Awhile ago, God had put strongly on my heart to help orphans, especially children that have been orphaned by parents who died from AIDS.  It overwhelmed me when I did some research and found out how many orphans there were, especially in Africa.  I don't have a lot of money to donate, but I have a lot of time.  I just finished reading your book and it has inspired me even more to help orphans.  God has melted my heart.  At our church, we don't have an orphan care ministry and I'm seriously thinking about starting one.  I'm an ordinary person and I've never been an Advocate for anything before, and I'm going to need partners and advice.  I know God will be with me, and I'm counting on Him to give me strength.

 

 



 
 

From Natalie:

I had the pleasure of reading your book and from the moment I said "yes" to God, he has been moving in a mighty way in my life and in my heart. He has brought me to a place of comfort in Him. He is breaking down the walls in my life. I was a victim of domestic violence for many years and yet I believe that through the process of saying yes to Him He has shown me that there is a purpose for my life, and my suffering at the hands of an abuser was not in vain. I can not only sympathize with victims of domestic violence, I can "empathize" with them. The Lord has put into my heart to start an outreach program in my church, Living Out the Word Women's Ministry, to help women get back on their feet and support their children. If I could help these women gain back just a small portion of their confidence it will be so worth it. 



 
 

From: Kerry

My wife has long felt a calling to adopt from Ethiopia and I just didn't feel the same. We have a 7 year old boy and 5 year old girl and life seemed pretty good. We attend Saddleback, and on Father's Day my wife and I heard your message about orphan care. Your message didn't rely on images that would pull my heart strings or cause me to emotionally change my mind.
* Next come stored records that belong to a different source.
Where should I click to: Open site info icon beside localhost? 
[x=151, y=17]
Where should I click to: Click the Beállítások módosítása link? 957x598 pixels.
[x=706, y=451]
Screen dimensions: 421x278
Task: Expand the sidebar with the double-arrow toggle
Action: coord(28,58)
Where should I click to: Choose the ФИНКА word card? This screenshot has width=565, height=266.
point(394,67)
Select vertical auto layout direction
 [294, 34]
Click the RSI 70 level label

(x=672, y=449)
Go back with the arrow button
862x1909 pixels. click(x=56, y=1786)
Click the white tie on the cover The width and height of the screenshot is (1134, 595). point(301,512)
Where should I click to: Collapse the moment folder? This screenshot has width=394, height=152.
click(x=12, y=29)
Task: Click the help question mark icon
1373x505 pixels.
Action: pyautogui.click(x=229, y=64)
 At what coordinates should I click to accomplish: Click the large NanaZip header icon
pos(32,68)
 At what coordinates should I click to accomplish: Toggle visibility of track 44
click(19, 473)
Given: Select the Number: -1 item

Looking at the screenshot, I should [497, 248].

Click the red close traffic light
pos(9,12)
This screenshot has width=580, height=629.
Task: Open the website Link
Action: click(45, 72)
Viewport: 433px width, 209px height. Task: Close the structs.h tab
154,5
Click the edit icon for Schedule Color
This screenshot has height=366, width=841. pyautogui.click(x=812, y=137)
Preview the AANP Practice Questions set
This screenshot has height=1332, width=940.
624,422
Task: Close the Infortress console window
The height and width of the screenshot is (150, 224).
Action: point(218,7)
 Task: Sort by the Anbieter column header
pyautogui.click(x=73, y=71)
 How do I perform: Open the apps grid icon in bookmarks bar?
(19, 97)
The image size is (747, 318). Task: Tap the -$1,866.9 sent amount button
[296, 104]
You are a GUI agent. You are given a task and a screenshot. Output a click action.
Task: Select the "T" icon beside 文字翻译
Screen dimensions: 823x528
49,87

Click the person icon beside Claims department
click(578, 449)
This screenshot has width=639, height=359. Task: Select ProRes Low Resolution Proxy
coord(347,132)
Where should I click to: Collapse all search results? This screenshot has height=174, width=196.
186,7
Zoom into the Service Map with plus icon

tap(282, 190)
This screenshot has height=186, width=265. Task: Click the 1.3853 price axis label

But you did present clear facts about the number of children who are parentless and in need of love. You reminded us of how God adopted us and how we are commanded to care for orphans and widows. You asked us to consider considering adopting. I left that sermon knowing that God desires for my family to adopt. We have begun our process to adopt not one, but two children from Ethiopia. We have prayed and know God will us to bless these children. It's a scary process...filled with paperwork and the need for a lot of money that we do not have, but we have faith that God will provide. Thank you Kay for providing this opportunity and for presenting it to us. Sometimes in life we become much too comfortable in our lives and forget that God desires for us to be constantly craving to do more for others. We are excited to see how God uses us.



 
 

From: Hannah

I just read the book Dangerous Surrender. It touched my heart in a way that nothing (except God) has been able to in a long time. Through the book, you were able to relate to me in so many ways. And now, God is catapulting me forward and I'm saying to myself "I know this is what I wanted, but have I gotten myself into!?" Knowing that I can surrender even my fears to Him, along with every other part of my life, my heart, and my mind is what gets me through and gives me strength to press forward. Thank you for sharing your story with us! It has helped me in more ways than I can say.



 
 
From: Cris

Dear Kay, I became dangerously surrendered and stepped out of the comfortable to pursue the calling that the Lord had placed on my heart. With many people warning me not to go and those disappointed in me stepping away from the usual I still pursued and surrendered and I am for ever ruined. Thank you so much for writing the book and sharing your experience. I have now just taken on a role with a National Prison Ministry to be an area coordinator to help assimilate prisoners back into the community and church as well as reach out to those still serving time and their for life. I have never seen such freedom with in these walls, the church could learn something from these broken woman. Thank you again my dear sister.